“What lies behind us and what lies before us are tiny matters compared to what lies within us.” Ralph Waldo Emerson
Another grandchild! A granddaughter! Miss Emma is here! We are grateful and rejoicing.
This October writing, in celebration of Emma, is about our young/little people in our lives. If Emma expresses an interest in horses, I will be there for her. These are some of things I would instruct her in as she hangs out with horses.
The Latin name for horse is Equus. This name comes from the word “equine,” which mean something to do with a horse. The Greek names for horse is Hippos: “hippocampus,” the sea horse; “hippopotamus,” the river horse, and also “hippophile,” the lover of horses. Signs of a “hippophile” would be someone who dreams about horses, wishes for a horse, has fun simply watching horses, wants to make friends with horses, enjoys petting horses, and is seen hugging horses from time to time, and identifies with an ache to ride a horse!
The horse’s body can be divided into three parts: the forehand, the barrel, and the hindquarters. The left side is called the near side and the right side the off side. A horse’s height is measured from the ground to the highest point of its backbone, “withers.” All horses are measured in hands; one hand equals four inches. Any horse measuring fourteen hands, two inches, or less is known as a pony.
The eyes of a horse are large, bright and set far apart. The horse has to turn its head in order to see behind him. The ears of the horse can move separately, forward and backward. The ears of a horse can reveal the horse’s state of mind. When both ears are forward-the horse is cheerful, interested and alert. When the ears move backward and forward-the horse is alert and listening for your voice. When both ears go back, watch out! The horse is displeased. This is like your frown. When the ears go back, try to find the reason for the horse’s anger or irritation. Be careful around the horse’s teeth and heels when the ears are pinned back!
The horse’s foot is called a hoof. All domestic horses need the attention of a good farrier between every five to eight weeks. The farrier trims the new growth off of each hoof. It is not painful, since the outside of the hoof has no more feeling than your fingernail.
A horse uses its tail in the summertime to keep its body brushed free of flies. When a horse is feeling lively and frisky they carry their tail high (flagged).
Horses like to be patted and talked to. The best place is on the horse’s neck or shoulder. Pat is different than “slap.” Put your heart in your hand and touch the horse. If you are touching your horse on its head, keep your hand below the eyes.
When you approach your horse, come to the front where the horse can easily see you. Speak to your horse in a gentle, reassuring voice. Running towards a horse, shouting loudly, is not a good idea. If you need to approach your horse from the rear, use your voice to let your horse know that you are coming. Otherwise, the horse, in its own defense, might kick first and then turn its head to look.
Little people (bigger people also) like to give treats like peppermints, carrots, or apples, but don’t give treats to a horse that has a bit in its mouth. It’s difficult for the horse to chew. Wait until the work is done to reward your horse. When you give a horse a treat, place the “goodie” on the flat of your palm with fingers extended. If your fingers are curled, the horse might accidently nip your fingertips.

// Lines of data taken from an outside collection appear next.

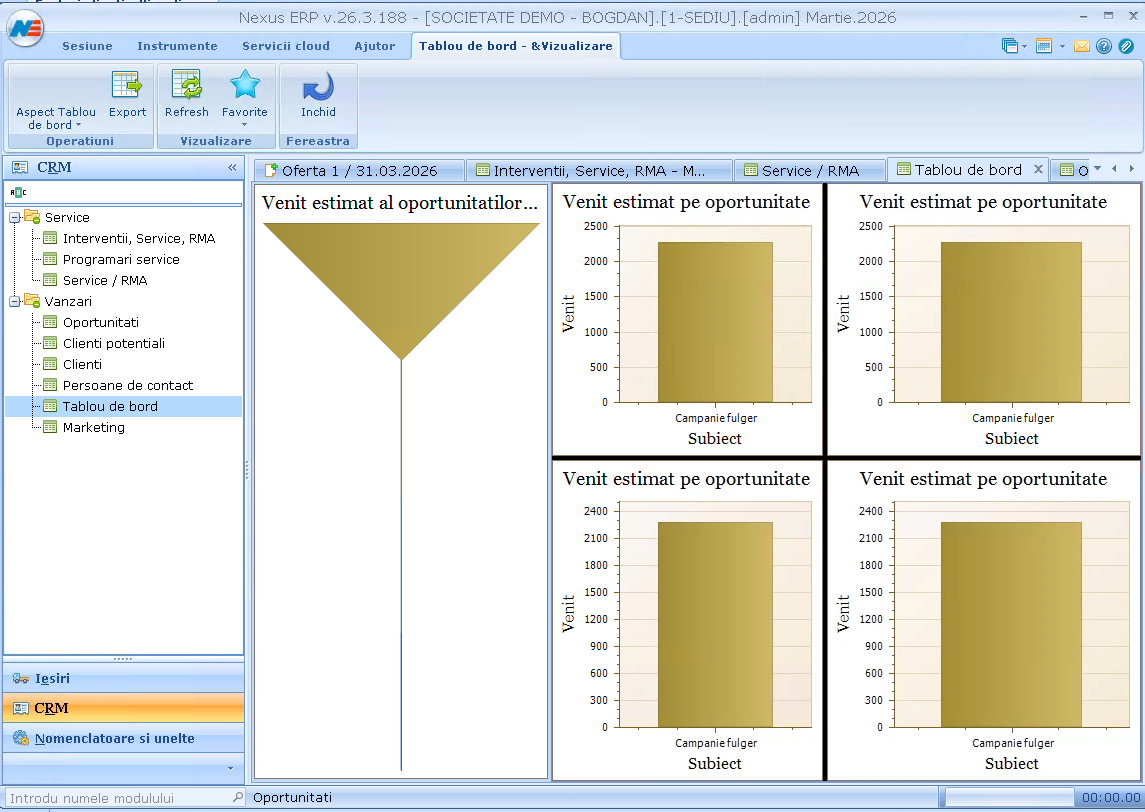This screenshot has height=812, width=1145.
Task: Click the blue help question mark icon
Action: 1104,46
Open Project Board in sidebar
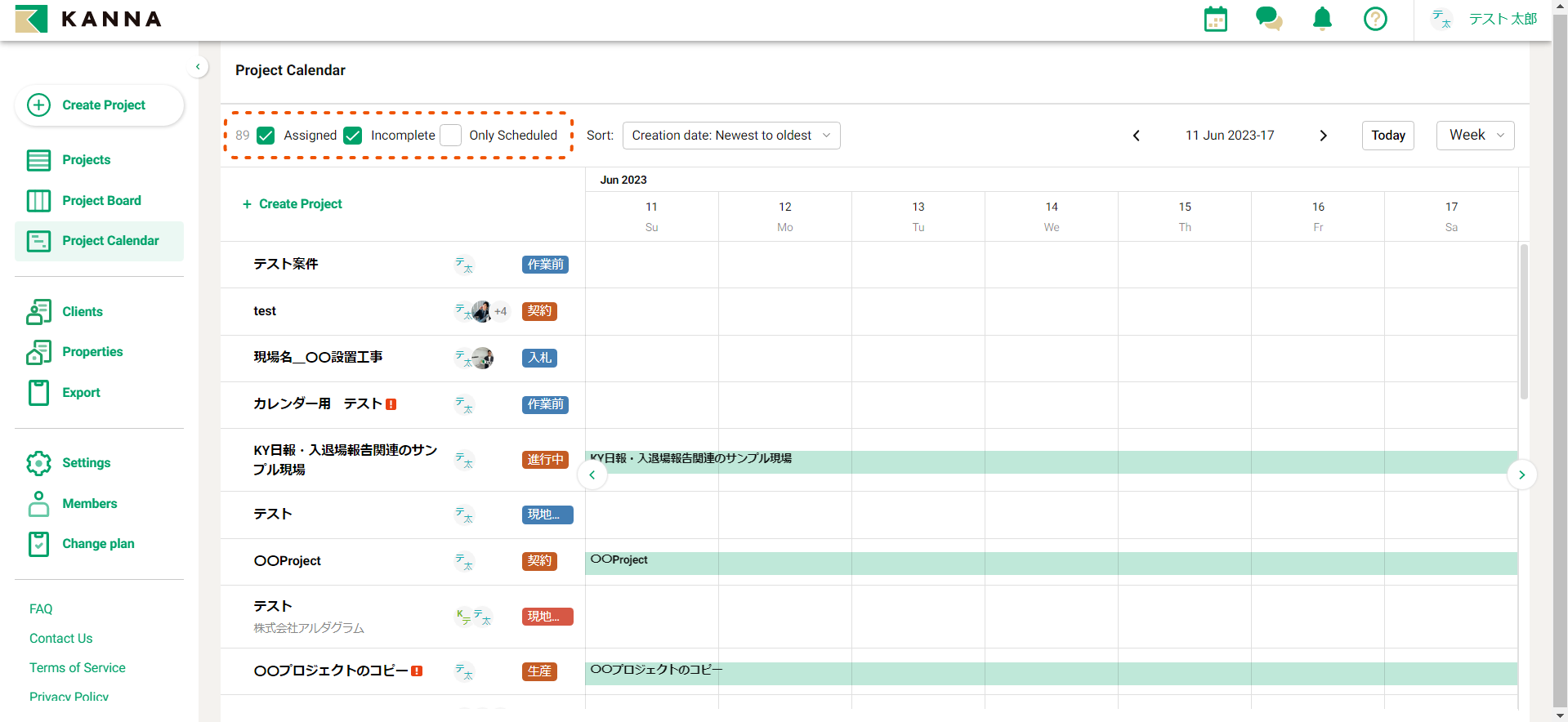The height and width of the screenshot is (722, 1568). 101,201
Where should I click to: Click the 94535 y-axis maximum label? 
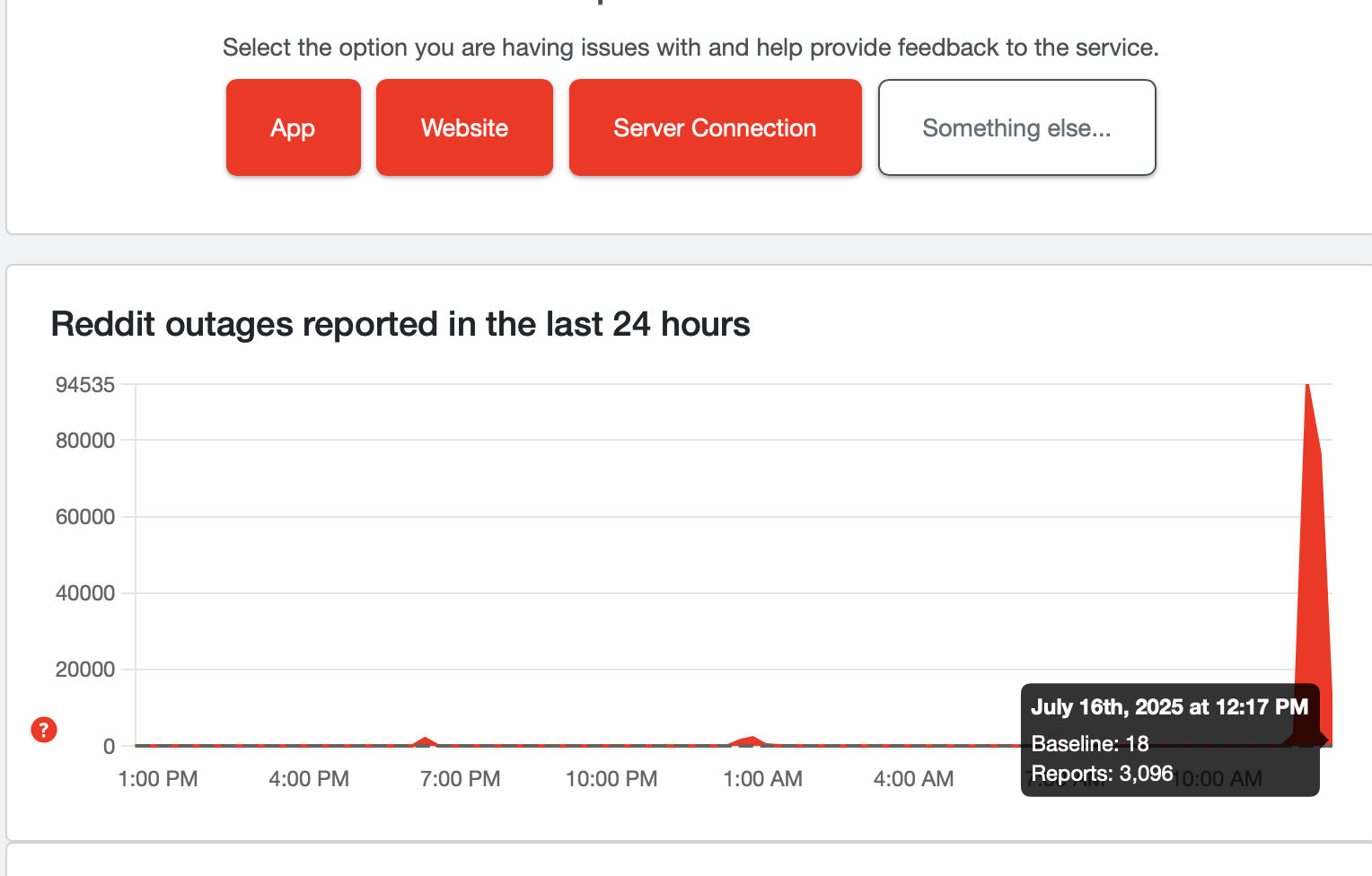pos(85,385)
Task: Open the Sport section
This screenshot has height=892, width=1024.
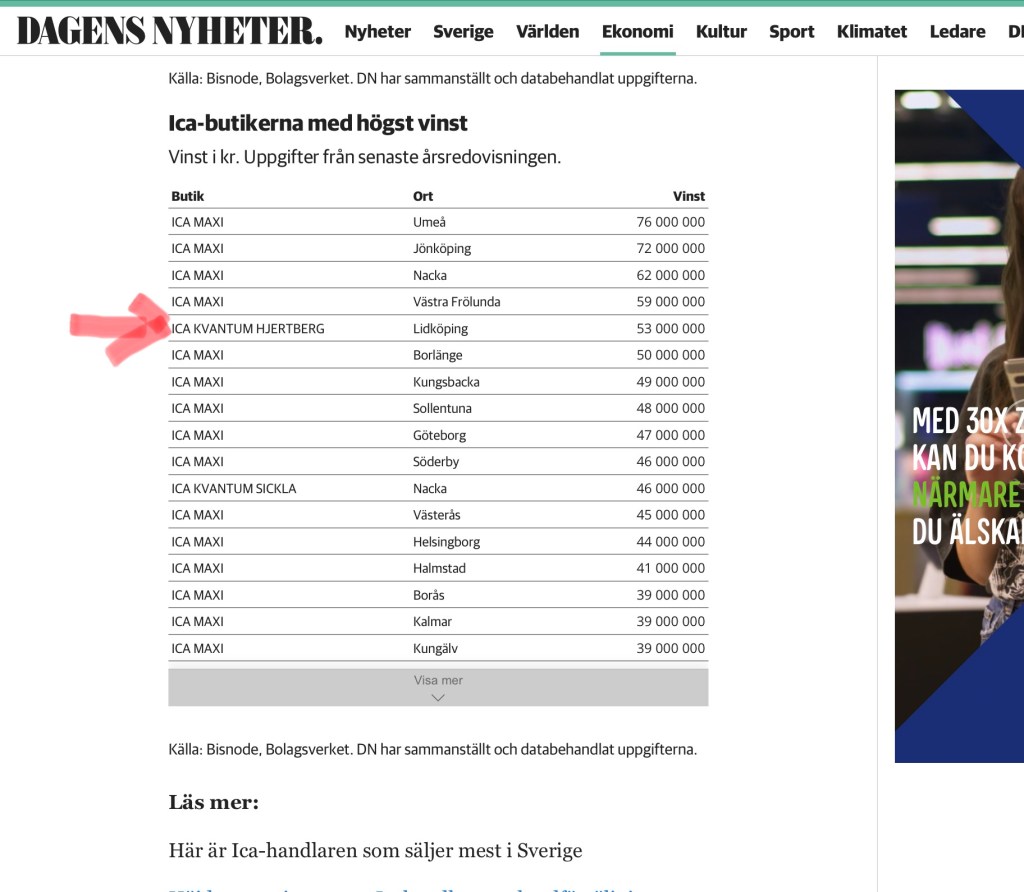Action: coord(791,31)
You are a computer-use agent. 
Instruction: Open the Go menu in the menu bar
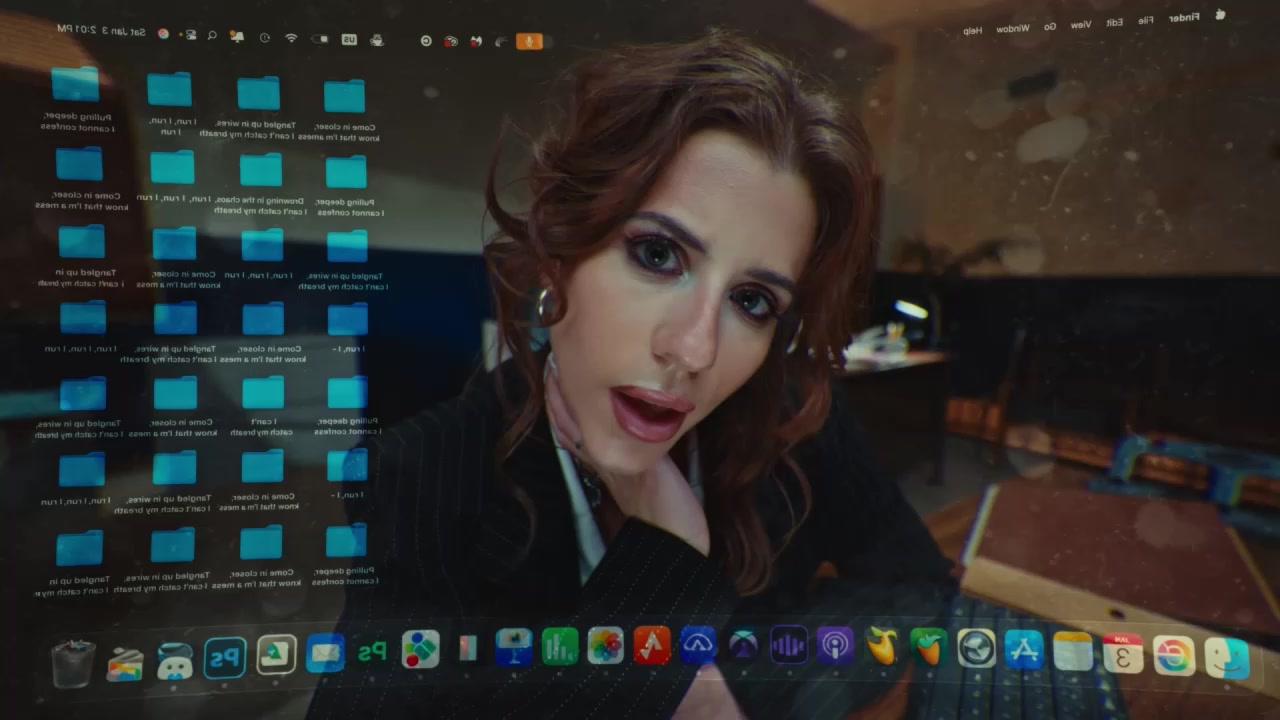[1050, 26]
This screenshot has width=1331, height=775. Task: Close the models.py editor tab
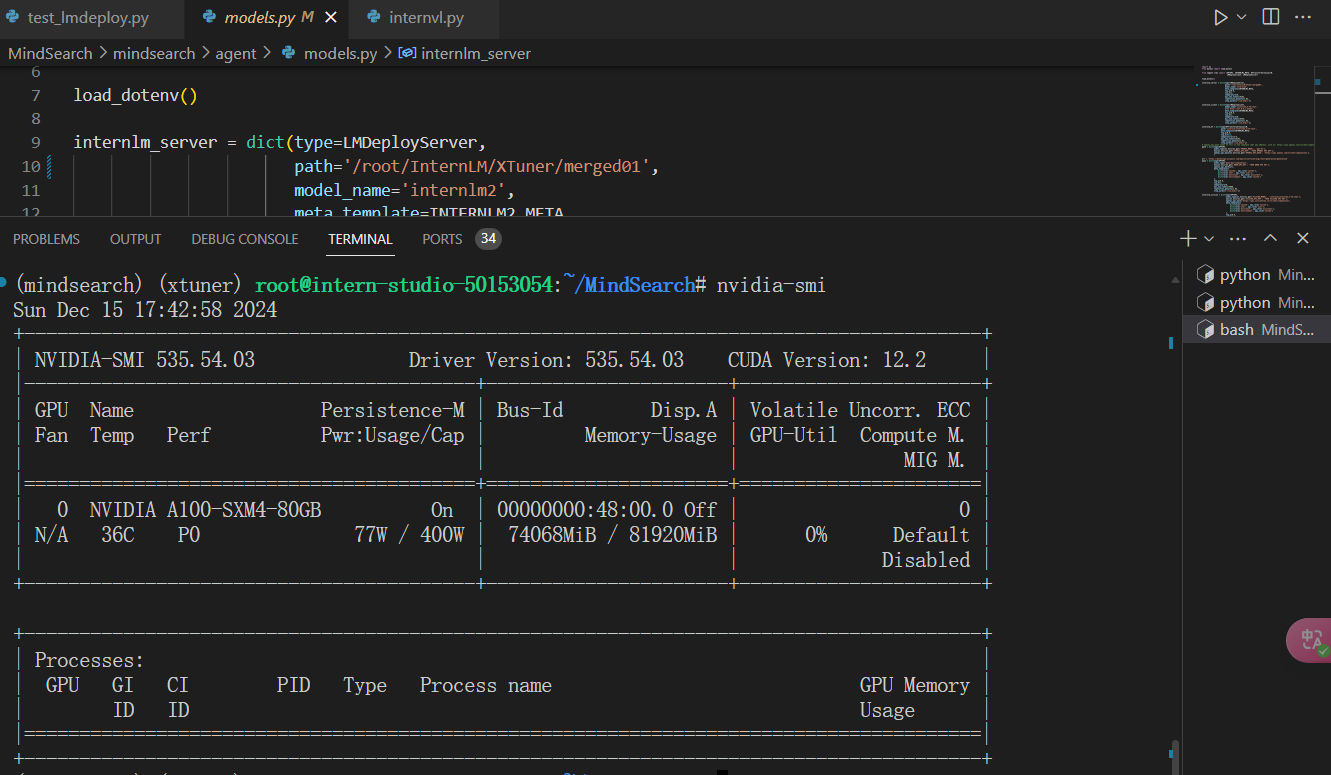pos(331,18)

Horses have sensitive or ticklish spots just like people. Horses cannot say “stop it,” so they nip or kick to show their annoyance. Be careful around those “ticklish” spots when grooming or saddling.
That’s where I would start with someone who hasn’t been around horses but wants to.
“Leadership is automatically transferred to those who remain optimistic.”-Mark Virkler.
I would model that, not just quote it.
“Future generation,” we are here for you!